# Gas stove question



## Mainely Saws (Feb 3, 2010)

Hello folks ,
  I'm looking into buying a propane stove to heat 1000 sq ft. & so far I'm impressed by the Lopi Berkshire but I'm wondering if there are any propane stoves out there that qualify for the $1500 tax credit ?

     Thanks for any help ........


----------



## jtp10181 (Feb 4, 2010)

I don't think any gas stoves or fireplaces are in there. If they even had considered any of them I would know about it since I work at a dealer.


----------



## Mainely Saws (Feb 4, 2010)

Thanks for the reply JTP 10181 , I'm assuming the reason is because they don't meet the minimum efficiency quidelines ?


----------



## Fsappo (Feb 4, 2010)

Yup, no tax credit for gas stoves but that Lopi is a cute little stove and pretty good quality.


----------



## Mainely Saws (Feb 4, 2010)

I need to heat 1000 sq. ft. with it , all on one floor & fairly open floor plan . Most of the time I have my wood stove going & there are some electric baseboards for back up heat so the Lopi wouldn't be heating the entire space all on it's own ....


----------



## DAKSY (Feb 4, 2010)

Mainely Saws said:
			
		

> Thanks for the reply JTP 10181 , I'm assuming the reason is because they don't meet the minimum efficiency quidelines ?



Nope. Not the efficiency, but the fuel type.
They don't burn bio-fuels...


----------



## Mainely Saws (Feb 4, 2010)

Last Fall I had a 95% efficient propane furnace installed in another house that qualifies for the tax credit , is it just propane wood stoves ?


----------



## Fsappo (Feb 4, 2010)

DAKSY said:
			
		

> Mainely Saws said:
> 
> 
> 
> ...



Some propane heaters qualify with the correct efficiency rating.  Maybe not freestanding stoves. I should check to see if the Mantis qualifies for any of the non biomass energy credits.


----------



## jtp10181 (Feb 7, 2010)

Mainely Saws, there was a category for high efficiency gas house heaters (furnace, boiler, geothermal, etc..). But there was no category for gas space heaters (fireplaces and stoves).

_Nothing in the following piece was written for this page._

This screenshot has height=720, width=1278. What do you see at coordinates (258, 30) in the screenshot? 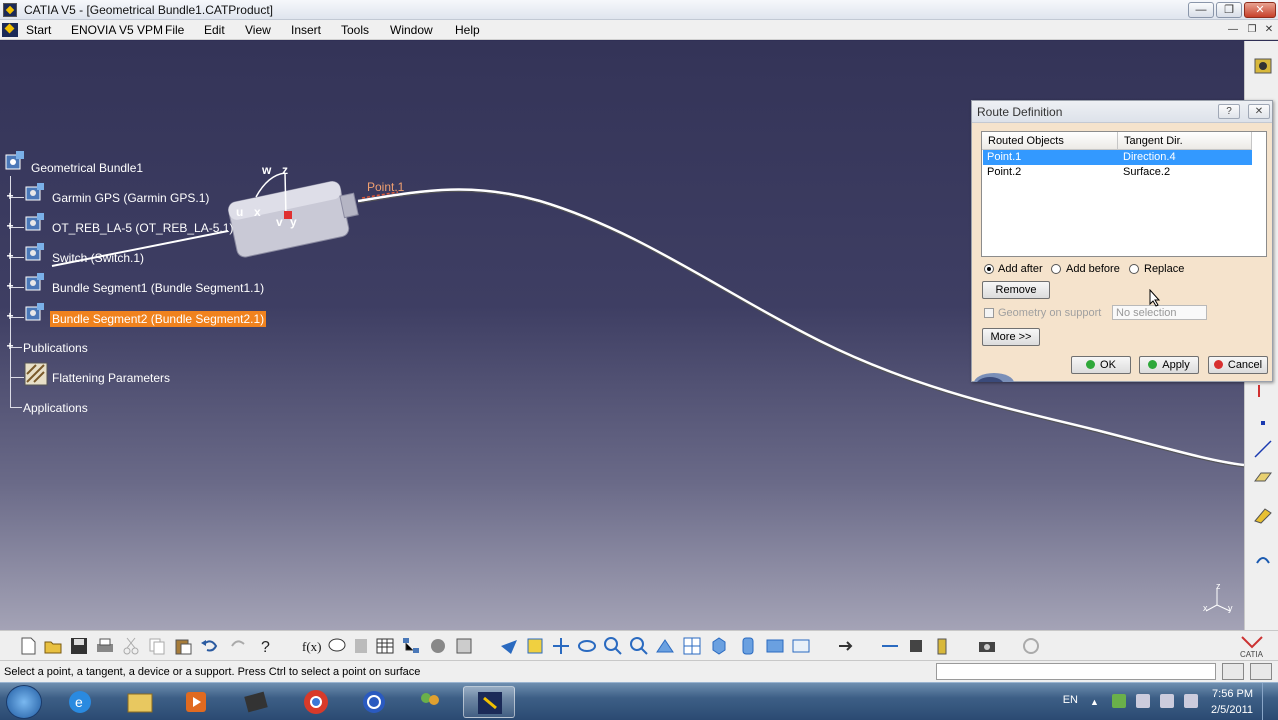
I see `menu-view: View` at bounding box center [258, 30].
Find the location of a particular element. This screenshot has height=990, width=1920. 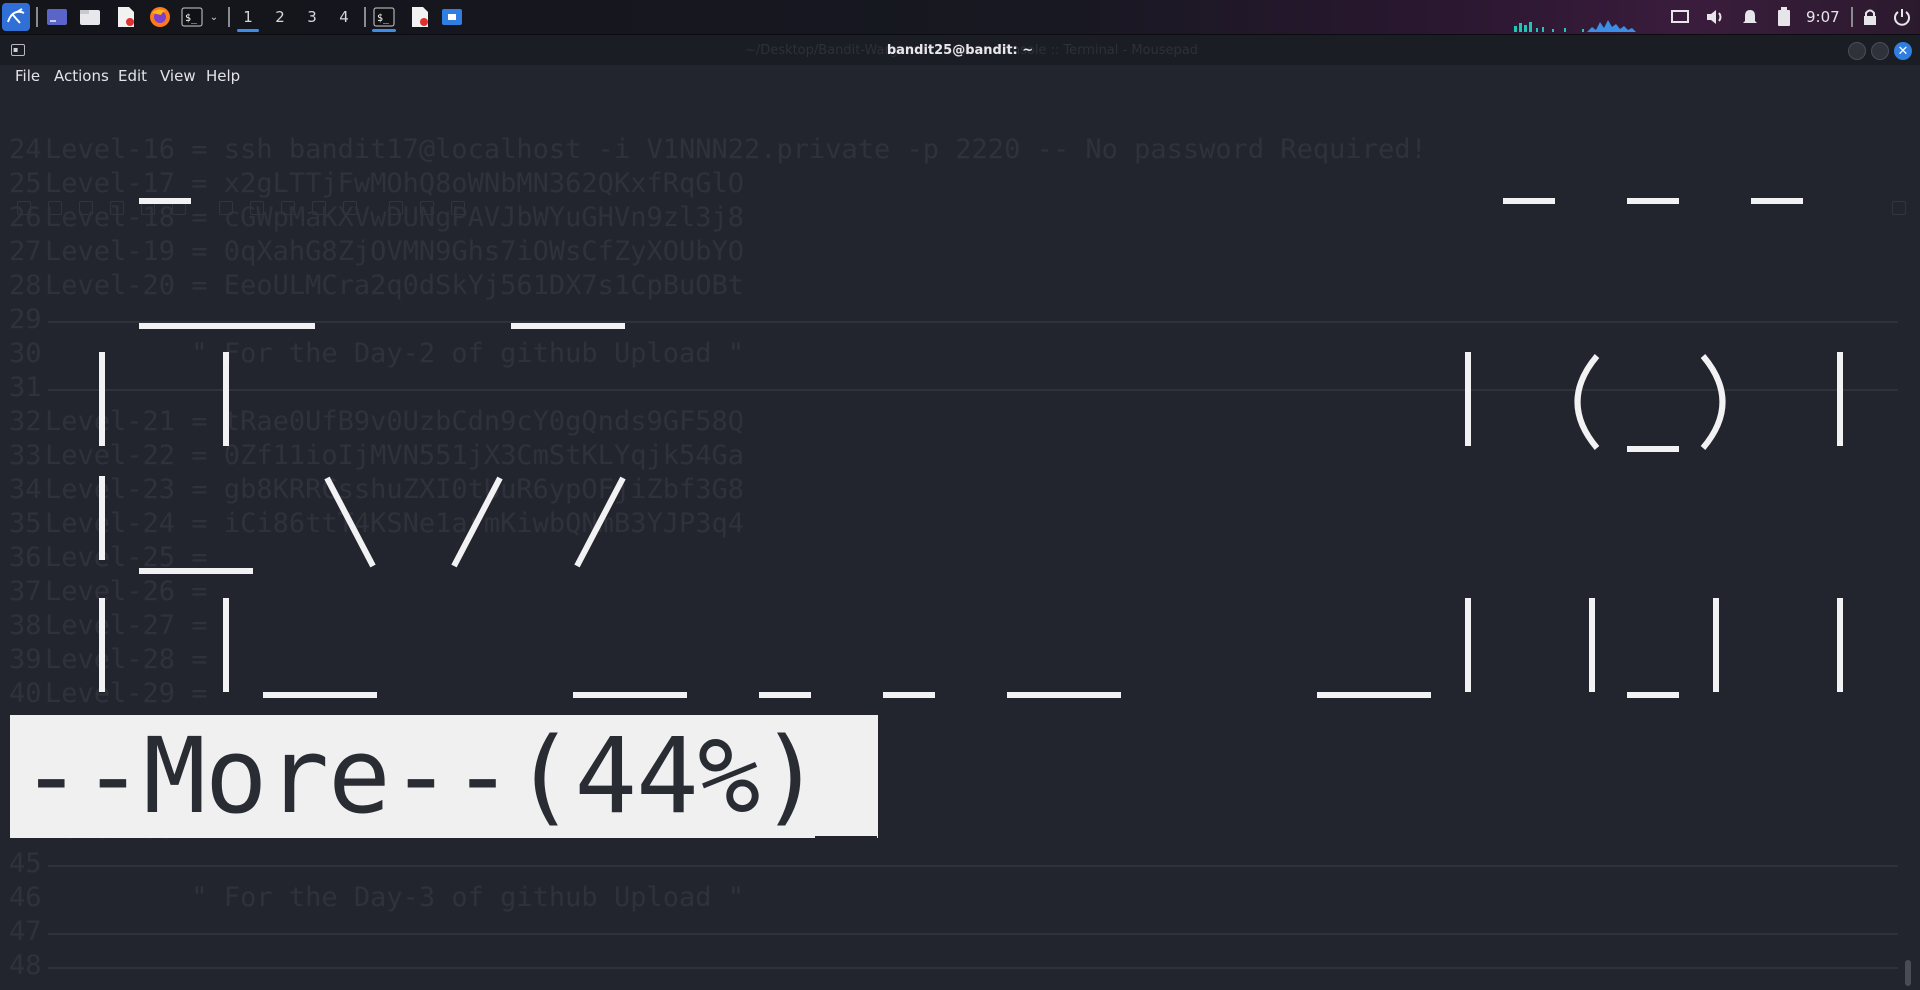

more-prompt-text: --More--(44%) is located at coordinates (421, 776).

The gas stoves never even had a chance.


----------



## Mainely Saws (Feb 7, 2010)

Thanks JTP ,
  To bad because I think a lot more gas woodstoves would be sold with the tax incentive . I haven't seen any gas wood stoves with effiency ratings over 90 % . The outfit that installed my York propane furnace said that gas units need to meet a minimum of 95% in order to qualify for the tax credit .


----------